UNITED STATES
SECURITIES AND EXCHANGE COMMISSION

Washington, D.C. 20549

SCHEDULE 13D

Under the Securities Exchange Act of 1934
(Amendment No.  )*

Ideation Acquisition Corp.
(Name of Issuer)
Common Stock, par value $0.0001 per share
(Title of Class of Securities)
451665 10 3
(CUSIP Number)
Ideation Acqusition Corp.
100 North Crescent Drive
Beverly Hills, CA 90210
(Name, Address and Telephone Number of Person Authorized to
Receive Notices and Communications)
November 26, 2007
(Date of Event Which Requires Filing of this Statement)

If the filing person has previously filed a statement on Schedule 13G to report the acquisition that is the subject of this Schedule 13D, and is filing this schedule because of §§240.13d-1(e), 240.13d-1(f) or 240.13d-1(g), check the following box. o

Note: Schedules filed in paper format shall include a signed original and five copies of the schedule, including all exhibits. See Rule 13d-7 for other parties to whom copies are to be sent.

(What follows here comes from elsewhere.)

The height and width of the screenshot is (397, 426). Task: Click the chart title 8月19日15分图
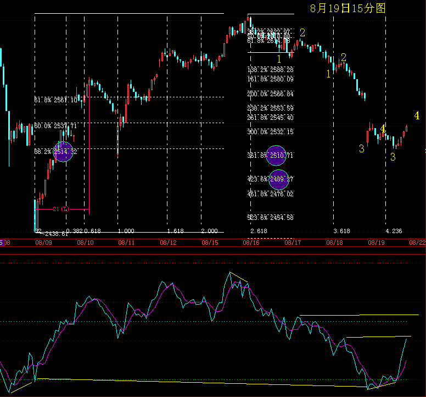pos(347,8)
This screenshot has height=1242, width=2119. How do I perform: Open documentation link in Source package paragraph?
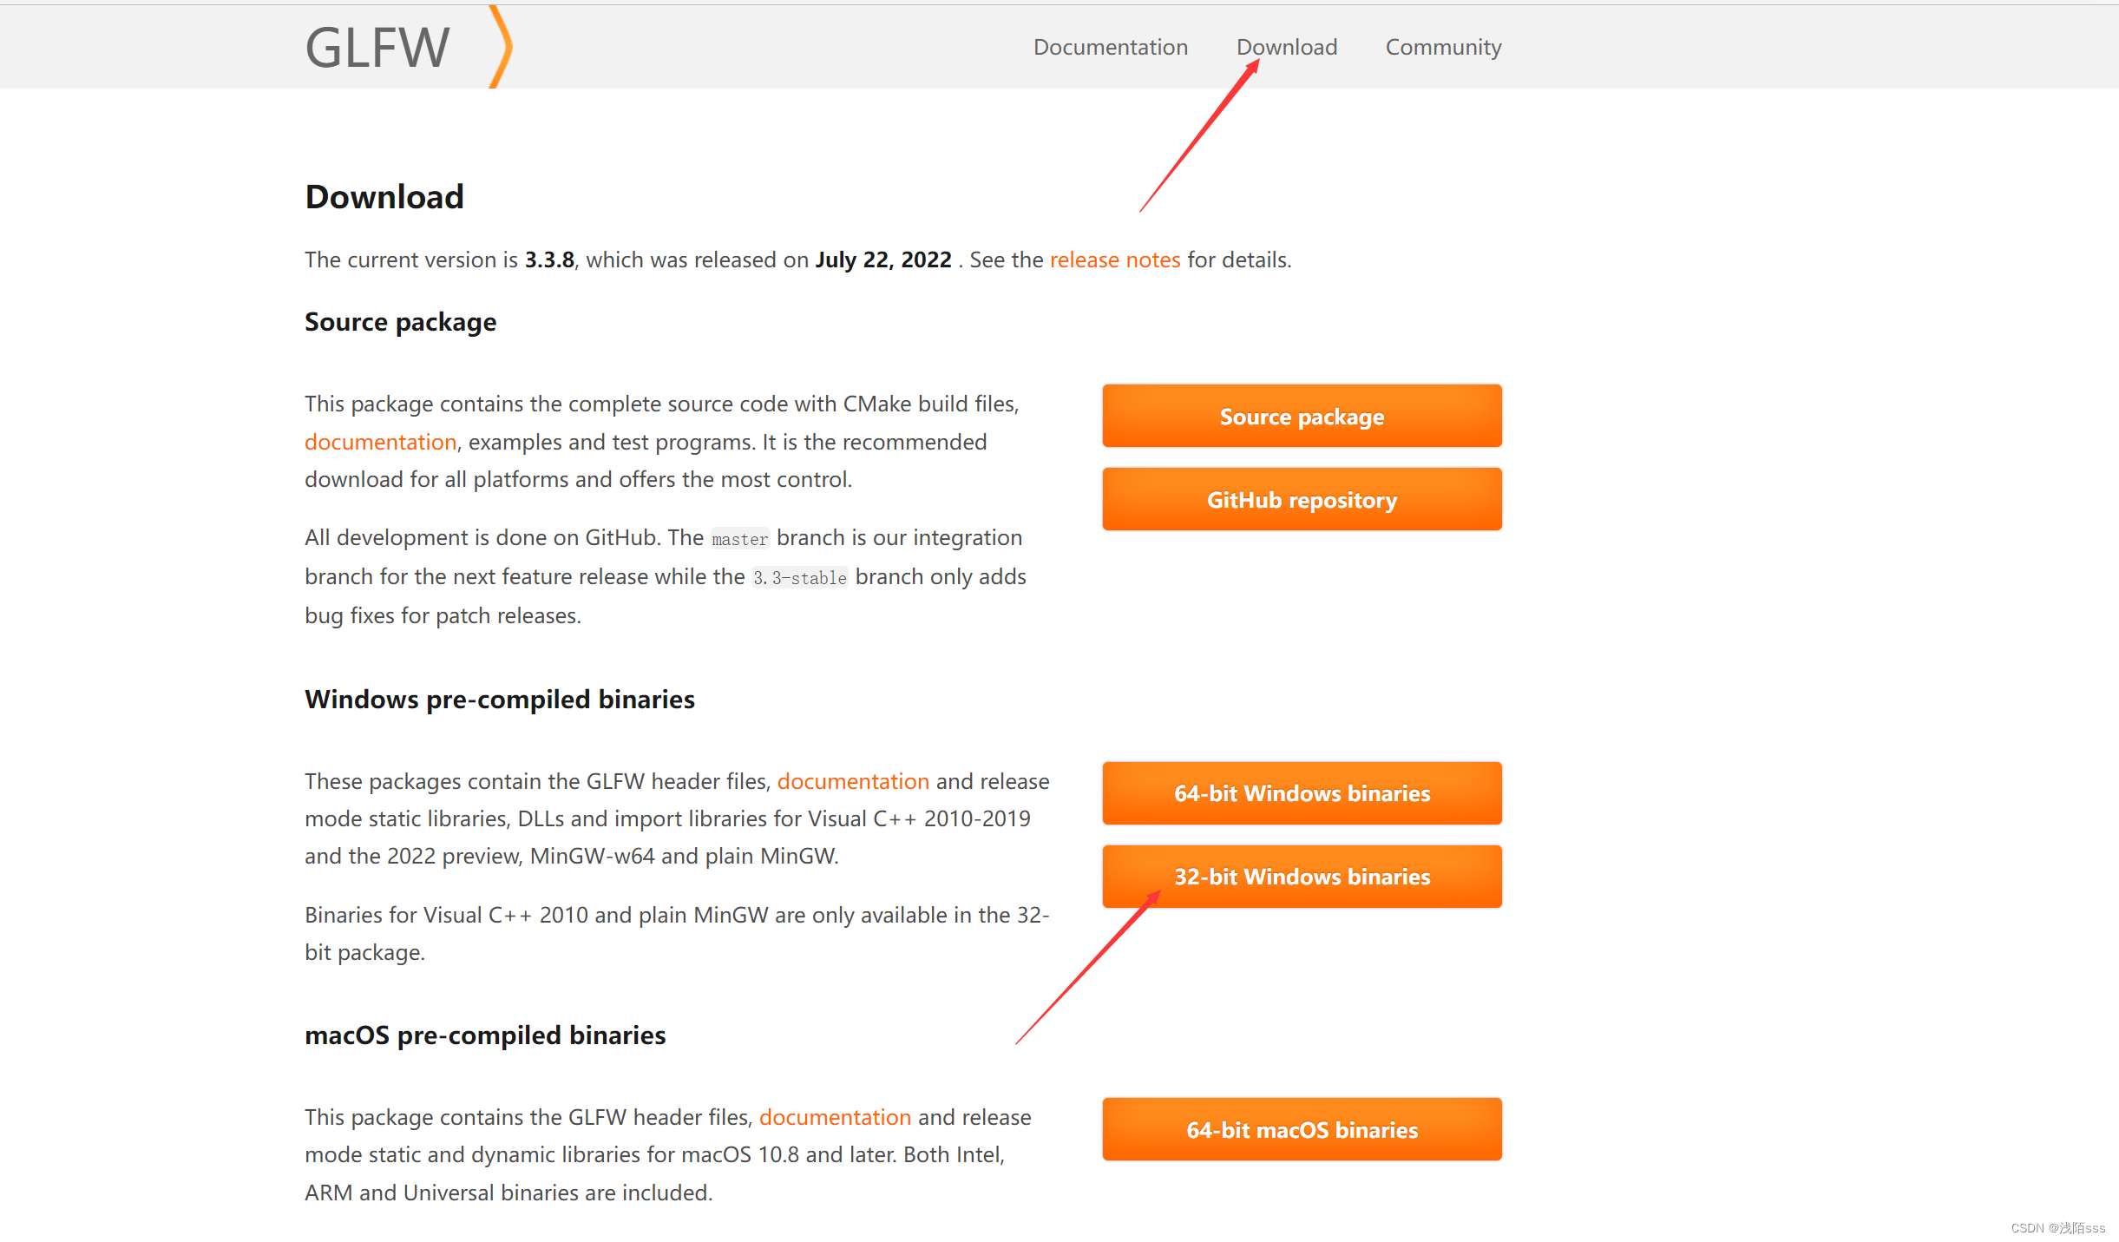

* The remainder of this cover page shall be filled out for a reporting person’s initial filing on this form with respect to the subject class of securities, and for any subsequent amendment containing information which would alter disclosures provided in a prior cover page.

The information required on the remainder of this cover page shall not be deemed to be “filed” for the purpose of Section 18 of the Securities Exchange Act of 1934 (“Act”) or otherwise subject to the liabilities of that section of the Act but shall be subject to all other provisions of the Act (however, see the Notes).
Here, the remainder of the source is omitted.